To José María Fidalgo, general secretary of CC.OO. between 2000 and 2008, nothing occurred to him during his mandate other than to say that in “Spain there was an abundance of low-skilled employment and that jobs with greater added value were needed.” They set up the world championship for him, although he was right. The problem was not so much labor, but rather a growth model based on tourism and construction.

Twenty years later, as economist José Carlos Díez says, “the main problem of the Spanish economy is not job creation, but the type of employment and the lack of productivity.” And as a button shows. The Spanish Government has just sent its budget projections for next year to Brussels, in which it assures that 700,000 jobs will be created between 2023 and 2024.

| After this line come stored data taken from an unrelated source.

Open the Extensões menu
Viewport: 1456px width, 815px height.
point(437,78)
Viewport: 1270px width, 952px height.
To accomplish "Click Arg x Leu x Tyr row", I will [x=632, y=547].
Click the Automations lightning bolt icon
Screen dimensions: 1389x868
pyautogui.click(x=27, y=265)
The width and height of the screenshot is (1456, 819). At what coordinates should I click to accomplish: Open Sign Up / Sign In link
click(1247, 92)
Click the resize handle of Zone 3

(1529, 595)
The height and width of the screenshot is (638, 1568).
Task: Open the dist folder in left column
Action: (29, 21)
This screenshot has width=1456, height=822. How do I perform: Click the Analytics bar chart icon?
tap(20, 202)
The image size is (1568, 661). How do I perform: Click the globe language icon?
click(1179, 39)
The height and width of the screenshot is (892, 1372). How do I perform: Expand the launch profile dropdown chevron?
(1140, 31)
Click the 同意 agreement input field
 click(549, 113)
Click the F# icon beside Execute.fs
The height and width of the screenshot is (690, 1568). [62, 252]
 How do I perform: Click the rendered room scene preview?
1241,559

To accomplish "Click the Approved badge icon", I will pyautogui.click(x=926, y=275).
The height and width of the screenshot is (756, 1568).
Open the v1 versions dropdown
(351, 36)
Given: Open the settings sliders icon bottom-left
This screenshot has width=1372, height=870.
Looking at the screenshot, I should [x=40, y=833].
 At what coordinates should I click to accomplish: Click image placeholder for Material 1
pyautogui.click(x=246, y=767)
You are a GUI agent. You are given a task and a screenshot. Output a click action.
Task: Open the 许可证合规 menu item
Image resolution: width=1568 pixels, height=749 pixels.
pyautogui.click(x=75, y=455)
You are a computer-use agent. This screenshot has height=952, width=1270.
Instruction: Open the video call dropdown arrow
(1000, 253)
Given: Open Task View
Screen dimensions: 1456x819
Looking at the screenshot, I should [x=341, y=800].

But what kind of jobs? In Spain there is a lack of workers in hospitality, construction and in all occupations that Spaniards no longer want because they are very poorly paid. We have entered a dynamic in which we need more and more migrants, while the purchasing power of workers is increasingly less.

Thus the paradox arises that a large number of workers arrive and at the same time a good number of qualified professionals have to emigrate. It’s as if it is frowned upon to remunerate talent. According to what a friend’s son told me, he has replaced his boss who has retired, but they have not given him the status or salary that he had.

It is as if new technologies, including artificial intelligence, are being used by companies to lower costs, but not to give new opportunities to workers.

Today, shared prosperity does not work, as happened with the industrial revolution after the Second World War. The American new deal, which was followed by Germany and Japan, represented humanity’s greatest period of prosperity.

Increasing productivity to only increase profits can lead us to the cliff. As young people increasingly have trouble paying their mortgages, rent, or making ends meet, they are rebelling against a system that does not allow them to prosper.

This would be one of the reasons, among many others, why they feel more attracted to populism, both left and right. For the former, capitalism must be ended to preserve democracy, as Sumar advocates; For the latter, on the contrary, democracy must be limited to preserve capitalism. As Martin Wolf, economic editor of the Financial Times, states in his book The Crisis of Democratic Capitalism.

They are both wrong. Capitalism and democracy are needed to prosper. It is true that in Spain populism is not yet a majority movement, but we must not forget that Sumar and Vox are key pieces in forming a government.

Therefore, it is a bad idea to create a lot of low added value employment and at the same time the purchasing power of salaries collapses. It is no coincidence that Spain is one of the countries in Europe in which workers, especially young people, have lost the most purchasing power since the Great Crisis of 2008 began.

Nor is it a coincidence that per capita income is 30% below the European average or 40% below the German average. This is not a problem of parties or political leaders, it is a trend that Aznar, Zapatero, Rajoy and Sánchez have maintained. All of them have prioritized employment over productivity. Big donkey, whether it walks or not.